======== Task inputs ========
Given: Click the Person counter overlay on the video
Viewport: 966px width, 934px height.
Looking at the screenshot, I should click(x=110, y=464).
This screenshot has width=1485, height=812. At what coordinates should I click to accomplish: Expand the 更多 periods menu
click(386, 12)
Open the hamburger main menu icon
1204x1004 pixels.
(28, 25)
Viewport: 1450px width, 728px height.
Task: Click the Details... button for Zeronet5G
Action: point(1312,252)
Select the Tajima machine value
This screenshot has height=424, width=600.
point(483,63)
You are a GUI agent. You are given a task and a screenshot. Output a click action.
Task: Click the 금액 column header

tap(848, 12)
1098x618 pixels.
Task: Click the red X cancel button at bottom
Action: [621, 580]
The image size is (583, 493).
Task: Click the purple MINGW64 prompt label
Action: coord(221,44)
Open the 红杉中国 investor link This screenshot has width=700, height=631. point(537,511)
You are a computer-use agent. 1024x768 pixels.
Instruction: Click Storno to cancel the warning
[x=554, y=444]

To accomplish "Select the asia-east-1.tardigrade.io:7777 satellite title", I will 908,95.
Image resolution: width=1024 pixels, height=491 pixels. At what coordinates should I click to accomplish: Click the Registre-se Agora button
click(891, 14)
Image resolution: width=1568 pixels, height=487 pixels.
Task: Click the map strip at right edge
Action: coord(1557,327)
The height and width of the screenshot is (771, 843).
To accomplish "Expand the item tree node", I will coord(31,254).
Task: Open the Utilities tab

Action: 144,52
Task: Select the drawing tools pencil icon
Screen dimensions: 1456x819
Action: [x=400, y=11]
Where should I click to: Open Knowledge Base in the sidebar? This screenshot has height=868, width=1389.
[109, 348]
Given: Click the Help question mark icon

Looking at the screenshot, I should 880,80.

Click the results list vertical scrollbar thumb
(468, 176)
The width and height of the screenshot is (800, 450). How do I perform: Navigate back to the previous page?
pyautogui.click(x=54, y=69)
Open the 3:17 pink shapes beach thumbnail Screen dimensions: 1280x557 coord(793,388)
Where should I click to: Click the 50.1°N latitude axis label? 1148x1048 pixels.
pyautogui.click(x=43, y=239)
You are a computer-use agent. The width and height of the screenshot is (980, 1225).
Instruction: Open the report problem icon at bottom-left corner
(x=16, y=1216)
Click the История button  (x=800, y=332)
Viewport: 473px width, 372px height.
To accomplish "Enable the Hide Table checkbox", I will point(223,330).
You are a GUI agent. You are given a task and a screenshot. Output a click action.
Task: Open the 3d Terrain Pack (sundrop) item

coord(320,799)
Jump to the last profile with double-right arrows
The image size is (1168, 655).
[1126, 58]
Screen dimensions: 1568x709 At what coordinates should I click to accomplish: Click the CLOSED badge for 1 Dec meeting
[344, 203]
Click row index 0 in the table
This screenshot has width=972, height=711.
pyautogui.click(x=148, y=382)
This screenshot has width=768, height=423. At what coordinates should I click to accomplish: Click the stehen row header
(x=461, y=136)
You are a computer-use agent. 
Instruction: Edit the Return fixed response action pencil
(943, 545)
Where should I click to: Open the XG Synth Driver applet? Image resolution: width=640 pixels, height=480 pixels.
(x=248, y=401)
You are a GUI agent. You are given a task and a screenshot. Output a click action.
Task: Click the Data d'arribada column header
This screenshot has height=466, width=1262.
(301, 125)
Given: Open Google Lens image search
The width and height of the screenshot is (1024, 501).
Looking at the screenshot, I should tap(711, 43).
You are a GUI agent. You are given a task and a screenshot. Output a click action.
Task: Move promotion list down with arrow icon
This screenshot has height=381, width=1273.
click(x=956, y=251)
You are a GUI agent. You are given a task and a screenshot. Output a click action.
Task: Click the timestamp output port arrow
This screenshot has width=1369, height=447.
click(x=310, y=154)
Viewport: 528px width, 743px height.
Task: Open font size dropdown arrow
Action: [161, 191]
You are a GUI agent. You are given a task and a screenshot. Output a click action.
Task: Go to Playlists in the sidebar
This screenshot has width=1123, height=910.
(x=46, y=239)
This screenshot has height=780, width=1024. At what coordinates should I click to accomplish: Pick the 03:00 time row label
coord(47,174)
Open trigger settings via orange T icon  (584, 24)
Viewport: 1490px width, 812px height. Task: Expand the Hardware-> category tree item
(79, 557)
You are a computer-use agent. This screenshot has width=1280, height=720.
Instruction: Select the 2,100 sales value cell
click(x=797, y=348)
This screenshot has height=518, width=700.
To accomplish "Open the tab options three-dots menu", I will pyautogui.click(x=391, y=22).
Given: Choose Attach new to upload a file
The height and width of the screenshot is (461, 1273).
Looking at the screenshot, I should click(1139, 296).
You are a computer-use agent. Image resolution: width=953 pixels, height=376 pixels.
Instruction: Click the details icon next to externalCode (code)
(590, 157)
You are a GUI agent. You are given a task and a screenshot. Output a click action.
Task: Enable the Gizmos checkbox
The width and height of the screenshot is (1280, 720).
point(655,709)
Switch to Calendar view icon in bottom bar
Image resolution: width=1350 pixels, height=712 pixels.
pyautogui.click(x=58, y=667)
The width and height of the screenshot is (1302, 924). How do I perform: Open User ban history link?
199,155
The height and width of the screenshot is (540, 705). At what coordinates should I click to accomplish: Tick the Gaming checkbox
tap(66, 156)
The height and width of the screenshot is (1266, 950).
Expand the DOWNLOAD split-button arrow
========
[Directions] Set down again, word for word, the stretch of records from the line with "Where should I click to: Open Knowledge" to the line with "Viewport: 473px width, 372px height.", both of those lines included.

[Exercise output]
Where should I click to: Open Knowledge Base in the sidebar? This screenshot has height=868, width=1389.
[109, 348]
Given: Click the Help question mark icon

Looking at the screenshot, I should 880,80.

Click the results list vertical scrollbar thumb
(468, 176)
The width and height of the screenshot is (800, 450). How do I perform: Navigate back to the previous page?
pyautogui.click(x=54, y=69)
Open the 3:17 pink shapes beach thumbnail Screen dimensions: 1280x557 coord(793,388)
Where should I click to: Click the 50.1°N latitude axis label? 1148x1048 pixels.
pyautogui.click(x=43, y=239)
You are a computer-use agent. The width and height of the screenshot is (980, 1225).
Instruction: Open the report problem icon at bottom-left corner
(x=16, y=1216)
Click the История button  (x=800, y=332)
Viewport: 473px width, 372px height.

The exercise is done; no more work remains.